Sunday, August 19, 2018

Peach Festival


      “Be there at 7:30,” the message said.
     But the race doesn’t start until 8 a.m.  Then we recalled last year.  The 5K run started at 8 a.m. last year, too.  Our quartet was supposed to kick the race off by singing “The Star Spangled Banner.”
     We had met at “our” church before 7:30 to warm up.  We took off before 7:45 in three cars, because two of the guys are Rotarians who had to work after we sang.  (The Rotarians of Fort Collins run the Peach Festival as a fund-raiser.)  Normally, we would have taken one car.  And got lost together.
     The first Peach Festival we participated in was held at the now-defunct Hughes Stadium.  It was a perfect place with plenty of parking.  Last year, and this year, the festival was held in downtown Fort Collins.  With difficulty parking.  Plenty of difficulty.
     We had given ourselves enough time to get to the general area where were to sing, but not enough time to deal with parking problems.  Rex found his way into a parking garage where the lady wearing a Rotary vest let us park free when we told her our mission.  We took off at a brisk walk for the race starting line.
     When we got there, Ted and Dick were there, too—on the other side of a six-foot chain link fence that enclosed about four city blocks.  It was 7:55.  The race manager said he would not delay the race for any reason.
     We tried valiantly to find a way over around or through the fence.  By the time we all four were standing near the microphones,  on the same side of the fence, the Master of Ceremonies was getting ready to do his ten-second countdown that started the race.
      “Five, four, three, two, one, go!”  A hundred or so runners passed through the archway that doubled as the finish line.  There we stood, dressed in our white pants, white shirts, red suspenders, white shoes, red bow ties, red-and-white striped vests, and our tin-pan-alley straw hats.  All dressed up and nowhere to sing.  At least two people rolled out of bed to get there at 8 a.m. to hear us sing.  We even had a fair-sized audience of runner-relatives besides the runners themselves.  How embarrassing! 
     The race manager apologized, saying he had promised not to delay the race for any reason, but we told him we should be the ones apologizing.  We were the ones who couldn’t tell time.
     All this came flooding back as we ruminated over the “7:30” message.  I guess we earned that early notice.  The race managers figured if they told us 7:30, we would be there by 7:45.

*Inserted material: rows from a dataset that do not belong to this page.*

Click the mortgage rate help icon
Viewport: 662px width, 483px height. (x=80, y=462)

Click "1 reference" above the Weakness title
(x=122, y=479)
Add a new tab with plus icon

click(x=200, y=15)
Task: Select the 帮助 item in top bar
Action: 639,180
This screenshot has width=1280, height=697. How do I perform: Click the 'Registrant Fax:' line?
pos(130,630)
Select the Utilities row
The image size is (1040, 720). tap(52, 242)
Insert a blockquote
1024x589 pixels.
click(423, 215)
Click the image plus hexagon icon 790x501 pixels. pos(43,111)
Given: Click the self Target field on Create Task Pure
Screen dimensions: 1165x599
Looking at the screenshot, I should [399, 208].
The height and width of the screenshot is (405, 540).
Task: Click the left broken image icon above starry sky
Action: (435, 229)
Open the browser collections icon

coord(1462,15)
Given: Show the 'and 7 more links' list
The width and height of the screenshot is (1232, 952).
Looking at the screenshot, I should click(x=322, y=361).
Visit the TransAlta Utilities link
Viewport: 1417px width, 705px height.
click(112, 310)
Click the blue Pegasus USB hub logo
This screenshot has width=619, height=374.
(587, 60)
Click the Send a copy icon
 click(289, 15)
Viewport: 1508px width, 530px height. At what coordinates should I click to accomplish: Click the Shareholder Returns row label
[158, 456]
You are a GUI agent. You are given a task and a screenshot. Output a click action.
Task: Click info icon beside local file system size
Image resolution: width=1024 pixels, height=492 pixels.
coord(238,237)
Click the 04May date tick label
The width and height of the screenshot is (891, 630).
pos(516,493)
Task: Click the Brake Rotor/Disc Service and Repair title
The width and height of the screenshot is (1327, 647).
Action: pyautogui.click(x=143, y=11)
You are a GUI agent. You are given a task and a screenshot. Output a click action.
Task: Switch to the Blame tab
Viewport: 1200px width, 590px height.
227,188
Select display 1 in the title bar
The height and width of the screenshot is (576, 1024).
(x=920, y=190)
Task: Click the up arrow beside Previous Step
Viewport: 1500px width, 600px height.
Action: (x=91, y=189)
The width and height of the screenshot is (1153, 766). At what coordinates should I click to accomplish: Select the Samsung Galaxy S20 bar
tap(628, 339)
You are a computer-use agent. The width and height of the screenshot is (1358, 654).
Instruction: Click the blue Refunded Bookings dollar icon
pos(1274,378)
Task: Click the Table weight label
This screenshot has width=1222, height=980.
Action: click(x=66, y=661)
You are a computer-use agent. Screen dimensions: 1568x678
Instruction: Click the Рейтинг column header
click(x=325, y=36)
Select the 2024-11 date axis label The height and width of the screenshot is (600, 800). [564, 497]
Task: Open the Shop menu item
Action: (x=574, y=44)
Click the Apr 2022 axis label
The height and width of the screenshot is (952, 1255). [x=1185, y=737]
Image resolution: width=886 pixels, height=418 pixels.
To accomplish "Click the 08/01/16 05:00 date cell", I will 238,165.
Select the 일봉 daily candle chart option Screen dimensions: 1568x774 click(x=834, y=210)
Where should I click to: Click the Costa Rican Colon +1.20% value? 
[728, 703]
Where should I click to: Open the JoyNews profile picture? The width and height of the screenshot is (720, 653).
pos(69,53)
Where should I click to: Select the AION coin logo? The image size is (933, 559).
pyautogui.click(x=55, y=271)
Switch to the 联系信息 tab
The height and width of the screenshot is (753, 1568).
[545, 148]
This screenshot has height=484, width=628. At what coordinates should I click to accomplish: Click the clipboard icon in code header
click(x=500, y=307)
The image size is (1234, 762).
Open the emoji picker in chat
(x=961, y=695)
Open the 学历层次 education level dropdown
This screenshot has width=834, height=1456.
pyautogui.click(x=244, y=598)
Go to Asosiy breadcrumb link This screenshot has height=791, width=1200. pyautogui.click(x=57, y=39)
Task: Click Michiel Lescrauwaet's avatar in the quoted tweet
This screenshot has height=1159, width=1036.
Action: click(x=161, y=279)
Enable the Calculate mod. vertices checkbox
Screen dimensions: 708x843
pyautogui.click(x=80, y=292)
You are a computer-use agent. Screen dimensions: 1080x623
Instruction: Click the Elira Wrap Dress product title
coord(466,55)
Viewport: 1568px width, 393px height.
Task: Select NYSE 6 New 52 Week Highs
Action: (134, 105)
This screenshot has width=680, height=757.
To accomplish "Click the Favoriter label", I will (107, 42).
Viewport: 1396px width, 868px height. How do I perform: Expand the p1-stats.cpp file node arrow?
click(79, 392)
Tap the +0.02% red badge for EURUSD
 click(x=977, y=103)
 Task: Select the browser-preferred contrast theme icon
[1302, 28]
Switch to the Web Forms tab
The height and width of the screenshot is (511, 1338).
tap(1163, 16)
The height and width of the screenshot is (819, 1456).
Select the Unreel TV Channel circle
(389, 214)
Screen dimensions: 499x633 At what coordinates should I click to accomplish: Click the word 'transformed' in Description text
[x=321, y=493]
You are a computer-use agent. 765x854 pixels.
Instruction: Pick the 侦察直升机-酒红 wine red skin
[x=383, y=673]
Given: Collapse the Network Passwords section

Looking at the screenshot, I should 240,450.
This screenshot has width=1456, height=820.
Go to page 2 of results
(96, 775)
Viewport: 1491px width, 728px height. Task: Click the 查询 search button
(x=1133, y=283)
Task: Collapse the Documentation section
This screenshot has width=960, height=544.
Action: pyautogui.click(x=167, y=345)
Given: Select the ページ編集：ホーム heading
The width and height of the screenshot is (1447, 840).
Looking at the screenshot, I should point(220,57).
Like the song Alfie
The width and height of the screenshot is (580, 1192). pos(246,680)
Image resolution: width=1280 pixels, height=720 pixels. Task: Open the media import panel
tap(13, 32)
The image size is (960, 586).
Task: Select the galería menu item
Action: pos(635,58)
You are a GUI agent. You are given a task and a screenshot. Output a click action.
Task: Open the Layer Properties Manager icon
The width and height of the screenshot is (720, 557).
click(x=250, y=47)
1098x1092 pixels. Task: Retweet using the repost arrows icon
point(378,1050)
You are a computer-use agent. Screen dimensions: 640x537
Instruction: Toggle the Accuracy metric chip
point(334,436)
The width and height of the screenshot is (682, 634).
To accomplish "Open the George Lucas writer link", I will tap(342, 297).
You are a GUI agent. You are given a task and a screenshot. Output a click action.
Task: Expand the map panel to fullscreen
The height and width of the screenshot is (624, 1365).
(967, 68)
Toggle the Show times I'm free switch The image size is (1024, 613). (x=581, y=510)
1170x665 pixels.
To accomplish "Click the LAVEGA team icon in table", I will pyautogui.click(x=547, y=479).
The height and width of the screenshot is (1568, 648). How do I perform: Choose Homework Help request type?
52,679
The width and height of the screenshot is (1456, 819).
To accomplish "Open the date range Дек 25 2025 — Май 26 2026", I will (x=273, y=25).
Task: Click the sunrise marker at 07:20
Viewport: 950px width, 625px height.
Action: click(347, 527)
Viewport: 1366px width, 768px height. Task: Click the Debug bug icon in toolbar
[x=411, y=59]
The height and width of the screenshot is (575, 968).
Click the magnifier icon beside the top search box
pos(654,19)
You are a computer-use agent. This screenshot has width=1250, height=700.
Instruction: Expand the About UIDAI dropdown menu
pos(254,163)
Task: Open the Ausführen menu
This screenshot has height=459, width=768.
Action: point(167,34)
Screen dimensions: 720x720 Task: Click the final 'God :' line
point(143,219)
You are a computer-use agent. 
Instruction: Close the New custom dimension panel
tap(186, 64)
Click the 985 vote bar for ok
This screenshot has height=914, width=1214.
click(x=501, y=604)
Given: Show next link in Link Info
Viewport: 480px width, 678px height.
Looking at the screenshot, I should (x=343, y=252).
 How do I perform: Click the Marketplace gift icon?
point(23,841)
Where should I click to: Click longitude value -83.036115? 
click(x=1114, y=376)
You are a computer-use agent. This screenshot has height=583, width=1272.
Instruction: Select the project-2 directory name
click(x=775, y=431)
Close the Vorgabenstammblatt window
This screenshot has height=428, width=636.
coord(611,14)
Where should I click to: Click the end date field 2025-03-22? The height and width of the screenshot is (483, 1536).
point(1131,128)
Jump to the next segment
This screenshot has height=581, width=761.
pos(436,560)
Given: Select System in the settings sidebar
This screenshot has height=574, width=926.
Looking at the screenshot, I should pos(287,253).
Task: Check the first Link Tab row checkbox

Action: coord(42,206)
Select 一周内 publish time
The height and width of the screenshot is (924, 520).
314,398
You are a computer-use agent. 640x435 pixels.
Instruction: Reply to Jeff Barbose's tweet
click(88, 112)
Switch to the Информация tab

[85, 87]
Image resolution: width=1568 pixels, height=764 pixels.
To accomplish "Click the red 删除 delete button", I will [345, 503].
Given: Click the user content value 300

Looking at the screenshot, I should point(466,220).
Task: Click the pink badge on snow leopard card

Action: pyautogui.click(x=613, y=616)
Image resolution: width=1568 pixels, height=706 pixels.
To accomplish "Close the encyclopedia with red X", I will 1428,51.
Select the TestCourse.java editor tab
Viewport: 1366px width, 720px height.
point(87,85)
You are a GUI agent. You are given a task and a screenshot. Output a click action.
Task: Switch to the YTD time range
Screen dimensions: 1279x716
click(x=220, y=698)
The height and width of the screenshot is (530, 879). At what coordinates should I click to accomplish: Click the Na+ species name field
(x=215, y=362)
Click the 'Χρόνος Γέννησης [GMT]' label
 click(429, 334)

     This year had a little excitement, too.  I was just a little tardy for my 6:45 pickup of Rex.  We pulled into Fort Collins before seven.  There just happened to be a convenient parking spot right next to the chain link fence on the southern border of the festival area.
     I pulled in and parked.  We got out in time to hear the security man by the fence explaining to a couple of ladies wanting to enter the race that they would have to follow the fence around until they could find the opening to get inside.  Déjà vu all over again.
      We set off walking.  The security guard took three or four quick steps towards us and said, “Sir, if you park there, you’ll get towed.  They are towing everything in this block.”  Not until then had we seen the No-Parking sign.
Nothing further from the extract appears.